▶ [DESCRIPTION OF THE TASK]:
Reproduce word for word the passage of the forum thread on pricing and discounts that starts at "You got a deal, when" and ends at "of charge. Ever.".

I thought it was a very strange way of looking at it; if I could give my friends £100 for every £400 that they helped me earn, then I would jump at the chance!


----------



## EltonFrog (19 Aug 2013)

I am occiasionly asked when I quote a price, lets say £150.00 for example "is that your best price?" My reply is always, " no I have a better price, it's £175.00. Whatever I quote it's always £25.00 more than the original quote if they ask for a better price.

Shuts them up quick.


----------



## screenman (19 Aug 2013)

ColinJ said:


> I once asked a friend if he would pay me £100 of every extra £500 of profit that I brought into his business (by promoting it online) but he refused point blank on the grounds that he "_would be the one doing all the hard work_"!
> 
> I thought it was a very strange way of looking at it; if I could give my friends £100 for every £400 that they helped me earn, then I would jump at the chance!


 
You got a deal, when can you start?

One part of my business is PDR, for this I can often charge £45 for 10 minutes works, I often get customer give me a tip on top. As one famous comedian nearly said, it is how you sell em!


----------



## EltonFrog (19 Aug 2013)

I meant to add, never ever sound apologetic or defensive of your fees or quotes. Your price is your price, never discount, unless you are getting something in return. ( I have been known to discount slightly on my original quoted price in lieu of doing slightly less hours, but it's a very rare practice) never ever provide your services free of charge. Ever.


----------



## screenman (19 Aug 2013)

Dscount! go wash your mouth out, a very dirty word.

As a trades person if anyone asks for a discount I will not give one, if I did my heart and soul would not be in the job. I do however always offer a fair and honest price for each job, based on many factors.

▶ [INFORMATION SHOWN]:
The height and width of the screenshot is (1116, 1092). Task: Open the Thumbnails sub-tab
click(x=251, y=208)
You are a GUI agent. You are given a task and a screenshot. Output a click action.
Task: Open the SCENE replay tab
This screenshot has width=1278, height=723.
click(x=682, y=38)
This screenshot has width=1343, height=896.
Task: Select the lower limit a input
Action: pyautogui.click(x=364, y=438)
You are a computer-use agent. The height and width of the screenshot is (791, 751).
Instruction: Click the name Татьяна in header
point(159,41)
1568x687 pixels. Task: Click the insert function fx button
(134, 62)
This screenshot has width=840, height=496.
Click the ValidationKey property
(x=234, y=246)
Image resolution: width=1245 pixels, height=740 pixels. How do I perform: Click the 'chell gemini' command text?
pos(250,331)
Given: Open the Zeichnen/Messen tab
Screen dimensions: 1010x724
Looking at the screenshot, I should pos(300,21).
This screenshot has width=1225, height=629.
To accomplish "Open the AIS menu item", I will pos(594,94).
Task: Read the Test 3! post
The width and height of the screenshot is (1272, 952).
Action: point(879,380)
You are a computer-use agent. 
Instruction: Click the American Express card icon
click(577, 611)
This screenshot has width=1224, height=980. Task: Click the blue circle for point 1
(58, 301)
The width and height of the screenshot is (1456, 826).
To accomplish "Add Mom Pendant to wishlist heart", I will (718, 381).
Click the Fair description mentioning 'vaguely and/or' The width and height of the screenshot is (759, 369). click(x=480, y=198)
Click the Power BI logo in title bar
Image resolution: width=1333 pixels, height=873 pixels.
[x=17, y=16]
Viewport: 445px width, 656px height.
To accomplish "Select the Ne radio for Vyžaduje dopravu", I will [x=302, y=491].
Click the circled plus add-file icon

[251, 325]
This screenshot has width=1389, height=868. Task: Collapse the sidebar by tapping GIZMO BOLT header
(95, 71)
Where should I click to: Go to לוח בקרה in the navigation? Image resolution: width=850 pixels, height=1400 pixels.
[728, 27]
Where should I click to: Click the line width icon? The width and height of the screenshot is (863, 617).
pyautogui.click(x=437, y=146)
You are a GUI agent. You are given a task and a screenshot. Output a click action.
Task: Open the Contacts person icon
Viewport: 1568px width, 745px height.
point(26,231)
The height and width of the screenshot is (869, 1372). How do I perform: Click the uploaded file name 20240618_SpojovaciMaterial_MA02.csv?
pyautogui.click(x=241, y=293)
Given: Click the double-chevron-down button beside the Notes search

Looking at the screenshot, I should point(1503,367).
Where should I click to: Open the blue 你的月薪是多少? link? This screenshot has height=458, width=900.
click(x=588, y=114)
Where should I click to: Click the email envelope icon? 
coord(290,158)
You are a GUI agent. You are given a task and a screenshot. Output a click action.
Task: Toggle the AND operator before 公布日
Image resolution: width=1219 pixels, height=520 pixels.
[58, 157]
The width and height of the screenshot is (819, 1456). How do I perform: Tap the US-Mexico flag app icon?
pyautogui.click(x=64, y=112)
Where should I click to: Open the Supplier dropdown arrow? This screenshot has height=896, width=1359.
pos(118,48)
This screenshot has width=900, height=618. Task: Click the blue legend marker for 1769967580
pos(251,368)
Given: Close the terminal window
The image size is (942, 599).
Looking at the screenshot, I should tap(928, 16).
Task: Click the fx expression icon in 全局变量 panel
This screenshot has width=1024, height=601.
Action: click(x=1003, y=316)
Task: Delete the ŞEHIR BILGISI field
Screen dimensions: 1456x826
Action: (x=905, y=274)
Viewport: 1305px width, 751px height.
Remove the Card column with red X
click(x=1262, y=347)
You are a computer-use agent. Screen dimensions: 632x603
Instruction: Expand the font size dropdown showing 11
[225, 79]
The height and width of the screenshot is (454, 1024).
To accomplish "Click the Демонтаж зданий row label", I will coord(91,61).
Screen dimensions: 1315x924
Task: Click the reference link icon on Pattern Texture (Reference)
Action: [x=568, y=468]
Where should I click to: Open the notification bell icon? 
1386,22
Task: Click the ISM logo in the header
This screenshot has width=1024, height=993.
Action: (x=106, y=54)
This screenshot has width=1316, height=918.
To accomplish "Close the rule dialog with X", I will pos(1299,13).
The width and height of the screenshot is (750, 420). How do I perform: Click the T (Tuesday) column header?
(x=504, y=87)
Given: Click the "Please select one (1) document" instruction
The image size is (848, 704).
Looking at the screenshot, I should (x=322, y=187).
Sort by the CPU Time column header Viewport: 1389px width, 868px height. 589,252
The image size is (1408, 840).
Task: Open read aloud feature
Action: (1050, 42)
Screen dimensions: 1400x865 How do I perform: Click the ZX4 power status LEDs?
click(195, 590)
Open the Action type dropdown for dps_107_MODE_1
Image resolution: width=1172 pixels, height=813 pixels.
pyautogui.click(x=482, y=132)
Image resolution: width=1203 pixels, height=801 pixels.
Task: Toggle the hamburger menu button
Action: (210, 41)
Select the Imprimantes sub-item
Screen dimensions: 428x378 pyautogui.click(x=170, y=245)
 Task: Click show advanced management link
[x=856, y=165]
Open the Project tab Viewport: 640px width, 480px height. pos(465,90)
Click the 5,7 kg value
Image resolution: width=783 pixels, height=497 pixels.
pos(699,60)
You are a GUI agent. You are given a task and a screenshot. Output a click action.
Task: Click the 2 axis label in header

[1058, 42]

▶ [SOLUTION FOR THIS TASK]:
You got a deal, when can you start?

One part of my business is PDR, for this I can often charge £45 for 10 minutes works, I often get customer give me a tip on top. As one famous comedian nearly said, it is how you sell em!


----------



## EltonFrog (19 Aug 2013)

I meant to add, never ever sound apologetic or defensive of your fees or quotes. Your price is your price, never discount, unless you are getting something in return. ( I have been known to discount slightly on my original quoted price in lieu of doing slightly less hours, but it's a very rare practice) never ever provide your services free of charge. Ever.